I reached out to touch him, my hand sliding through the bars, but he recoiled. “You know it was. It was more real to me than anything in the world. It was real. It is real.”

“Was I just a sucker to you? Was that all I was?”

Tears pooled, blurring my vision before they spilled down my face. “Of course not. You know you weren’t.”

“So why didn’t you tell me? Why all this? Did you just use me?”

“Is that what you think? That I used you?” My voice rose. “You brought me flowers. You offered me a job. You brought me to the farm. I never wanted any of that.”

“Well…maybe I did, but that was awful convenient for you. You saw an opportunity and you took it.”

“The night of the town hall, I was leaving. I had just dropped Walt off, and I was leaving that night. Then I found out that the prison bus had been discovered. I didn’t know what to do. That’s when I ran into you.”

“So you did use me.”

“No, it wasn’t like that. I needed a place to hide out until the news died down, and I’m sorry if that makes it seem like I used you.”

“Were you ever going to tell me?

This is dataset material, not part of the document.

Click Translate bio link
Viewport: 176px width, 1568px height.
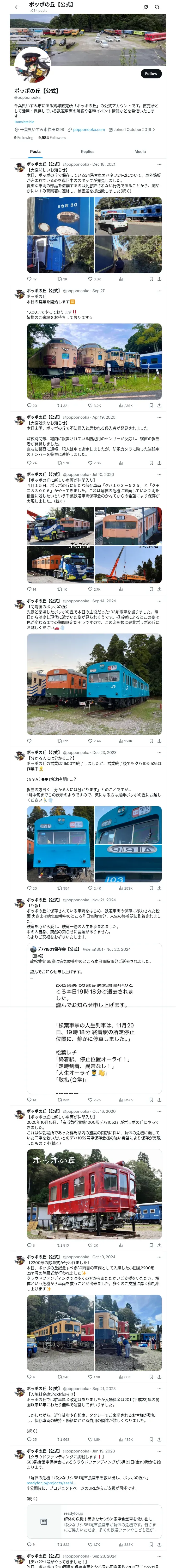click(x=24, y=122)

Or were you just going to leave after the summer? After everything? And just leave me wondering?”

“I don’t know. I didn’t plan on any of this.

You have to believe me. I didn’t expect to stay as long as I did.

I didn’t expect to meet Luke and Tibb. I didn’t expect to love living on the farm, helping you with the expansion.

I didn’t expect”—I swallowed hard against the lump in my throat as the tears fell—“you. I wanted to tell you so many times. But I knew if I did, I would be implicating you. I would be forcing you to have to make an awful decision about me. You have every right to be angry with me”—I drew myself taller—“but what I did was for the best.”

“You’re damn right I have every right to be angry with you!

” This statement crashed out of him and ricocheted off the walls.

“You allowed me to confess my love for you. You know how hard that was for me.” His voice cracked on the last word and dropped to nothing but a broken whisper.

“And all that time, you knew we couldn’t be together—not really, not forever—and you didn’t say anything. ”

“I didn’t want to fall in love with you.

That was the last thing I wanted, and I tried not to.

I really tried.” I pressed my fingertips to my wet cheeks.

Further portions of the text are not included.